[Stored items]

——————

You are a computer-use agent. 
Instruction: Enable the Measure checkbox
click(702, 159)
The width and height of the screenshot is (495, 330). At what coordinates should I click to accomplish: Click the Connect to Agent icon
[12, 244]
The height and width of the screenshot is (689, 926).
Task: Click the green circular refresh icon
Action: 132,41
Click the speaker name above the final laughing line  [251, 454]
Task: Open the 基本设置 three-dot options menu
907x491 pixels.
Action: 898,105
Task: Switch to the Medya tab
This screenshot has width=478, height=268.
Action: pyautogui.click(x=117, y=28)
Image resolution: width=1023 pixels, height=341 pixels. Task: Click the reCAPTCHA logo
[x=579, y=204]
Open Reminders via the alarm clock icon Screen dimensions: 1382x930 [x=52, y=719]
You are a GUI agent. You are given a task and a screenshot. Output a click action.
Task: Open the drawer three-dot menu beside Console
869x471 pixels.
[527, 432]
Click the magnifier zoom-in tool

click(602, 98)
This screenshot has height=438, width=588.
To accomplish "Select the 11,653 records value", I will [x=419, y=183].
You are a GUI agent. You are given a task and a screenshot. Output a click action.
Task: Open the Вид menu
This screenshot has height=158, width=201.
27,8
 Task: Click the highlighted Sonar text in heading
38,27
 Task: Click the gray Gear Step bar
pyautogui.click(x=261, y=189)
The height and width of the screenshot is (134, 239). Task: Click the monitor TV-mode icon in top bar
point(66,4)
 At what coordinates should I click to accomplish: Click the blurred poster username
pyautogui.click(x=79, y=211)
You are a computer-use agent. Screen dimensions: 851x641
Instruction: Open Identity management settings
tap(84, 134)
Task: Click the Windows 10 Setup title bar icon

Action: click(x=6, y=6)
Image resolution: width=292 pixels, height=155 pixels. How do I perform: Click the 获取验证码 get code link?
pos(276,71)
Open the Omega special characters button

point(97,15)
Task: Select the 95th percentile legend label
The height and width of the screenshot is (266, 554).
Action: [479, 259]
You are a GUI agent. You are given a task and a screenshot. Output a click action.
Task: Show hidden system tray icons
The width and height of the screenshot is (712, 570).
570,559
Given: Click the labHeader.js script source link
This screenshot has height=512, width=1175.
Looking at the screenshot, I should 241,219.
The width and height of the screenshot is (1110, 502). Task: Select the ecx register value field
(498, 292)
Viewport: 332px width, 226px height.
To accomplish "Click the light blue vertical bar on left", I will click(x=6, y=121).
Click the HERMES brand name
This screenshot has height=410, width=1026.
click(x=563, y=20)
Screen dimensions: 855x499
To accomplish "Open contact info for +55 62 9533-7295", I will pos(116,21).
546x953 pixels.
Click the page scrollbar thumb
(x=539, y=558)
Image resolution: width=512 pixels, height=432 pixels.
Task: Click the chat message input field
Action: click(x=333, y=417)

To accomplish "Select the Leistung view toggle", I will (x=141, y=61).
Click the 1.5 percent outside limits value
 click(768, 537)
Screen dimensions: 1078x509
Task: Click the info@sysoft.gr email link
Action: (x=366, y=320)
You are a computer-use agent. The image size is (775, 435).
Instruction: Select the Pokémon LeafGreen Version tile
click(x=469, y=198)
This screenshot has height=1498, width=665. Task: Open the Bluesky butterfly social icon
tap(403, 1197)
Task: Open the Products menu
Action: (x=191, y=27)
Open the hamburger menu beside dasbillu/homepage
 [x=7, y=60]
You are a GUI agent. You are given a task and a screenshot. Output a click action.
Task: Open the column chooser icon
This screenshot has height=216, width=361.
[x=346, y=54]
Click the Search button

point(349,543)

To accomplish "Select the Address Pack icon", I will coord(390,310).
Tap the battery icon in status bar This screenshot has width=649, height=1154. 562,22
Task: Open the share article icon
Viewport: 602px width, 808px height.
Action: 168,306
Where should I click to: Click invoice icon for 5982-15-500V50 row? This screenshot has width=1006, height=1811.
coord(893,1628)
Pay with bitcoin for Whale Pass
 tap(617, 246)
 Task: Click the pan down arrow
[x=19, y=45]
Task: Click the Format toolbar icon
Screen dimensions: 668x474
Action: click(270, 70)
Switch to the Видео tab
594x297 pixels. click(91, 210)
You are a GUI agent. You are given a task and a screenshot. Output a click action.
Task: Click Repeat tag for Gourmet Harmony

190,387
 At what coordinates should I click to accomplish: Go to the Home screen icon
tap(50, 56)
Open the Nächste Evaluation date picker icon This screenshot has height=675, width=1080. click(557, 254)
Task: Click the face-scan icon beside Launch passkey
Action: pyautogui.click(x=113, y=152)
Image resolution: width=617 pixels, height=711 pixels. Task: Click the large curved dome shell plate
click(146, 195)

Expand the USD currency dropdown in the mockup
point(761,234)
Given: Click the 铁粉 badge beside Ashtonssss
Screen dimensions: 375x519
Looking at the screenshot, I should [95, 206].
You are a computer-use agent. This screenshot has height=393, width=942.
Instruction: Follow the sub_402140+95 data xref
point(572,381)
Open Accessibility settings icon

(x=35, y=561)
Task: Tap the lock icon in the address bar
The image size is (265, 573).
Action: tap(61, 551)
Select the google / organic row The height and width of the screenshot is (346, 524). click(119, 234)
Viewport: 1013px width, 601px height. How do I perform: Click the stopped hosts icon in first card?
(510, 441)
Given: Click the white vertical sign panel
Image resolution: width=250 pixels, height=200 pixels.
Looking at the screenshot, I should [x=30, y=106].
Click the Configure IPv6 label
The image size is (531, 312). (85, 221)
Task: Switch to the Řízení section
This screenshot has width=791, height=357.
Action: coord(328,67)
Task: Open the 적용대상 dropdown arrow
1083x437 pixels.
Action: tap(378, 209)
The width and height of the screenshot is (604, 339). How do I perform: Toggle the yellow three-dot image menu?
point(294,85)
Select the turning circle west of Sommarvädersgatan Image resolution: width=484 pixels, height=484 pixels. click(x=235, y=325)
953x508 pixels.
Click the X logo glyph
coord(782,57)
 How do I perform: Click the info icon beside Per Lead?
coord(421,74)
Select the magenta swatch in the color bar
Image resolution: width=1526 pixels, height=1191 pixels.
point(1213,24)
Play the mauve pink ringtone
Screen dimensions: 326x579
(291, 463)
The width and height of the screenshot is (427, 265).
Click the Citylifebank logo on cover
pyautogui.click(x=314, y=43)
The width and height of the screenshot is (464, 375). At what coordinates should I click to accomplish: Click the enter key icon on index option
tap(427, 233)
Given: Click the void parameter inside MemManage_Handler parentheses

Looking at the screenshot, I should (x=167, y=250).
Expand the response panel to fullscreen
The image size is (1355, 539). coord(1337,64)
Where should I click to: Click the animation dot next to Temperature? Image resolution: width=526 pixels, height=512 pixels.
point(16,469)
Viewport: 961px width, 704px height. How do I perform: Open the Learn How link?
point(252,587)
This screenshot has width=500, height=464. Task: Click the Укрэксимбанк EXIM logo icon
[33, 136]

——————

> **Your objective**: Please retype all of the data above exactly as written.

> **Solution to this task**:
You are a computer-use agent. 
Instruction: Enable the Measure checkbox
click(702, 159)
The width and height of the screenshot is (495, 330). At what coordinates should I click to accomplish: Click the Connect to Agent icon
[12, 244]
The height and width of the screenshot is (689, 926).
Task: Click the green circular refresh icon
Action: 132,41
Click the speaker name above the final laughing line  [251, 454]
Task: Open the 基本设置 three-dot options menu
907x491 pixels.
Action: 898,105
Task: Switch to the Medya tab
This screenshot has width=478, height=268.
Action: pyautogui.click(x=117, y=28)
Image resolution: width=1023 pixels, height=341 pixels. Task: Click the reCAPTCHA logo
[x=579, y=204]
Open Reminders via the alarm clock icon Screen dimensions: 1382x930 [x=52, y=719]
You are a GUI agent. You are given a task and a screenshot. Output a click action.
Task: Open the drawer three-dot menu beside Console
869x471 pixels.
[527, 432]
Click the magnifier zoom-in tool

click(602, 98)
This screenshot has height=438, width=588.
To accomplish "Select the 11,653 records value", I will [x=419, y=183].
You are a GUI agent. You are given a task and a screenshot. Output a click action.
Task: Open the Вид menu
This screenshot has height=158, width=201.
27,8
 Task: Click the highlighted Sonar text in heading
38,27
 Task: Click the gray Gear Step bar
pyautogui.click(x=261, y=189)
The height and width of the screenshot is (134, 239). Task: Click the monitor TV-mode icon in top bar
point(66,4)
 At what coordinates should I click to accomplish: Click the blurred poster username
pyautogui.click(x=79, y=211)
You are a computer-use agent. Screen dimensions: 851x641
Instruction: Open Identity management settings
tap(84, 134)
Task: Click the Windows 10 Setup title bar icon

Action: click(x=6, y=6)
Image resolution: width=292 pixels, height=155 pixels. How do I perform: Click the 获取验证码 get code link?
pos(276,71)
Open the Omega special characters button

point(97,15)
Task: Select the 95th percentile legend label
The height and width of the screenshot is (266, 554).
Action: [479, 259]
You are a GUI agent. You are given a task and a screenshot. Output a click action.
Task: Show hidden system tray icons
The width and height of the screenshot is (712, 570).
570,559
Given: Click the labHeader.js script source link
This screenshot has height=512, width=1175.
Looking at the screenshot, I should 241,219.
The width and height of the screenshot is (1110, 502). Task: Select the ecx register value field
(498, 292)
Viewport: 332px width, 226px height.
To accomplish "Click the light blue vertical bar on left", I will click(x=6, y=121).
Click the HERMES brand name
This screenshot has height=410, width=1026.
click(x=563, y=20)
Screen dimensions: 855x499
To accomplish "Open contact info for +55 62 9533-7295", I will pos(116,21).
546x953 pixels.
Click the page scrollbar thumb
(x=539, y=558)
Image resolution: width=512 pixels, height=432 pixels.
Task: Click the chat message input field
Action: click(x=333, y=417)

To accomplish "Select the Leistung view toggle", I will (x=141, y=61).
Click the 1.5 percent outside limits value
 click(768, 537)
Screen dimensions: 1078x509
Task: Click the info@sysoft.gr email link
Action: (x=366, y=320)
You are a computer-use agent. The image size is (775, 435).
Instruction: Select the Pokémon LeafGreen Version tile
click(x=469, y=198)
This screenshot has height=1498, width=665. Task: Open the Bluesky butterfly social icon
tap(403, 1197)
Task: Open the Products menu
Action: (x=191, y=27)
Open the hamburger menu beside dasbillu/homepage
 [x=7, y=60]
You are a GUI agent. You are given a task and a screenshot. Output a click action.
Task: Open the column chooser icon
This screenshot has height=216, width=361.
[x=346, y=54]
Click the Search button

point(349,543)

To accomplish "Select the Address Pack icon", I will coord(390,310).
Tap the battery icon in status bar This screenshot has width=649, height=1154. 562,22
Task: Open the share article icon
Viewport: 602px width, 808px height.
Action: 168,306
Where should I click to: Click invoice icon for 5982-15-500V50 row? This screenshot has width=1006, height=1811.
coord(893,1628)
Pay with bitcoin for Whale Pass
 tap(617, 246)
 Task: Click the pan down arrow
[x=19, y=45]
Task: Click the Format toolbar icon
Screen dimensions: 668x474
Action: click(270, 70)
Switch to the Видео tab
594x297 pixels. click(91, 210)
You are a GUI agent. You are given a task and a screenshot. Output a click action.
Task: Click Repeat tag for Gourmet Harmony

190,387
 At what coordinates should I click to accomplish: Go to the Home screen icon
tap(50, 56)
Open the Nächste Evaluation date picker icon This screenshot has height=675, width=1080. click(557, 254)
Task: Click the face-scan icon beside Launch passkey
Action: pyautogui.click(x=113, y=152)
Image resolution: width=617 pixels, height=711 pixels. Task: Click the large curved dome shell plate
click(146, 195)

Expand the USD currency dropdown in the mockup
point(761,234)
Given: Click the 铁粉 badge beside Ashtonssss
Screen dimensions: 375x519
Looking at the screenshot, I should [95, 206].
You are a computer-use agent. This screenshot has height=393, width=942.
Instruction: Follow the sub_402140+95 data xref
point(572,381)
Open Accessibility settings icon

(x=35, y=561)
Task: Tap the lock icon in the address bar
The image size is (265, 573).
Action: tap(61, 551)
Select the google / organic row The height and width of the screenshot is (346, 524). click(119, 234)
Viewport: 1013px width, 601px height. How do I perform: Click the stopped hosts icon in first card?
(510, 441)
Given: Click the white vertical sign panel
Image resolution: width=250 pixels, height=200 pixels.
Looking at the screenshot, I should [x=30, y=106].
Click the Configure IPv6 label
The image size is (531, 312). (85, 221)
Task: Switch to the Řízení section
This screenshot has width=791, height=357.
Action: coord(328,67)
Task: Open the 적용대상 dropdown arrow
1083x437 pixels.
Action: tap(378, 209)
The width and height of the screenshot is (604, 339). How do I perform: Toggle the yellow three-dot image menu?
point(294,85)
Select the turning circle west of Sommarvädersgatan Image resolution: width=484 pixels, height=484 pixels. click(x=235, y=325)
953x508 pixels.
Click the X logo glyph
coord(782,57)
 How do I perform: Click the info icon beside Per Lead?
coord(421,74)
Select the magenta swatch in the color bar
Image resolution: width=1526 pixels, height=1191 pixels.
point(1213,24)
Play the mauve pink ringtone
Screen dimensions: 326x579
(291, 463)
The width and height of the screenshot is (427, 265).
Click the Citylifebank logo on cover
pyautogui.click(x=314, y=43)
The width and height of the screenshot is (464, 375). At what coordinates should I click to accomplish: Click the enter key icon on index option
tap(427, 233)
Given: Click the void parameter inside MemManage_Handler parentheses

Looking at the screenshot, I should (x=167, y=250).
Expand the response panel to fullscreen
The image size is (1355, 539). coord(1337,64)
Where should I click to: Click the animation dot next to Temperature? Image resolution: width=526 pixels, height=512 pixels.
point(16,469)
Viewport: 961px width, 704px height. How do I perform: Open the Learn How link?
point(252,587)
This screenshot has width=500, height=464. Task: Click the Укрэксимбанк EXIM logo icon
[33, 136]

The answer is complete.